W Pampelunie w Hiszpanii trwa właśnie 9-dniowy festyn ku czci patrona Nawarry św. Fermina. Tegoroczny Sanfermines zbiegł się również z setną rocznicą odwiedzin miasta przez Ernesta Hemingwaya – sławnego pisarza, który rozsławiły lokalne gonitwy byków w swojej książce z 1926 roku pt. „Słońce też wschodzi”.
Pomimo licznych kontrowersji gonitwy z bykami (tzw. encierro) są tam organizowane aż do dzisiaj. Pierwsza encierro odbyła się w piątek. Rany odniosło wówczas sześć osób, z których dwie nadal przebywają w szpitalu. W tamtym rejonie ofiary gonitw z bykami są jednak uważane, za coś normalnego i nieuniknionego. Kolejna encierro odbyła się już dzień później – w sobotę. W gonitwie uczestniczyło tysiące śmiałków i znów nie obyło się bez rannych.
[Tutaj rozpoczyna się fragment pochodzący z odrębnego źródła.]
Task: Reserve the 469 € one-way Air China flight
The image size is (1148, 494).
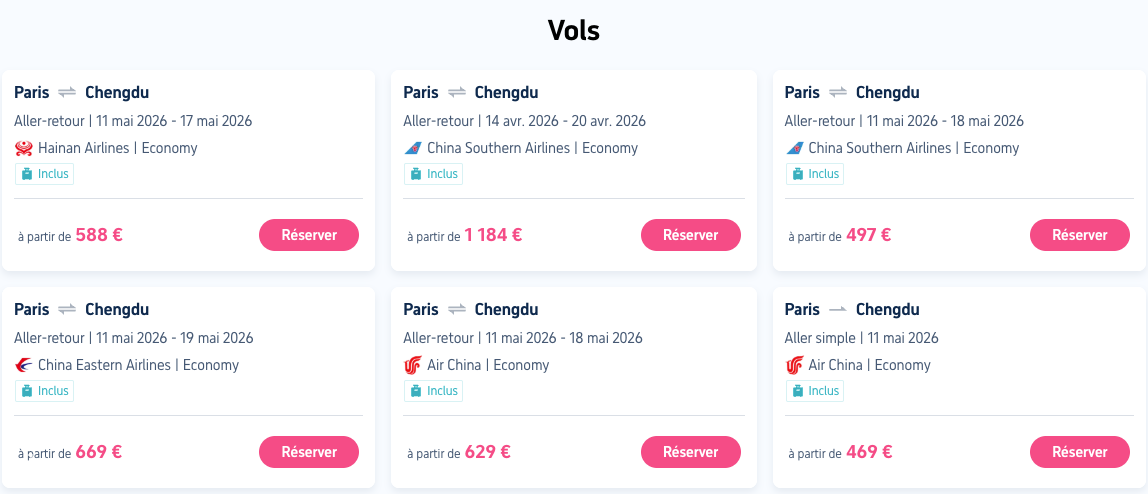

W Hiszpanii znów odbyły się gonitwy z bykami. W ciągu dwóch dni rannych zostało 10 osób
Sobotnie encierro przebiegało przez zabytkową dzielnicę Pampeluny. Byki zagoniono w ciasne uliczki, prowadzące do areny. Całe show trwało 2 minuty i 23 sekundy. Uwagę przykuł szczególnie jeden z uczestników wydarzenia. Komentatorzy zwracali uwagę, że biegł przed bykiem niemal „przyklejony do jego rogów”. Hiszpańscy komentatorzy pochwalili jego zachowanie i podkreślili, że to właśnie „piękny widok, jaki oferuje encierro”. W sobotniej gonitwie ranne i przewiezione do szpitala zostały cztery osoby – w tym obywatel Stanów Zjednoczonych.
Sześć byków, które brało udział w sobotniej gonitwie, tradycyjnie zmierzy się wieczorem na arenie z torreadorami.
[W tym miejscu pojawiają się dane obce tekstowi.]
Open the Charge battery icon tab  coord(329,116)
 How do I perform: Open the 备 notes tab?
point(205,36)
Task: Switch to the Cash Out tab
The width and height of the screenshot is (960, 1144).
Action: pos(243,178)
Tegoroczny festyn Sanfermines odbywa się od 6 do 14 lipca. Kilkudniowe wydarzenie obejmuje koncerty, tańce ludowe, wystawy, imprezy przeznaczone dla dzieci, młodzieży i osób starszych, a także pokazy fajerwerków – podaje portal RMF24. W czasie festynu porządku na ulicach Pampeluny pilnuje 2,5 tys. policjantów, nie tylko z Hiszpanii, ale także z Niemiec, Włoch, Portugalii i Francji.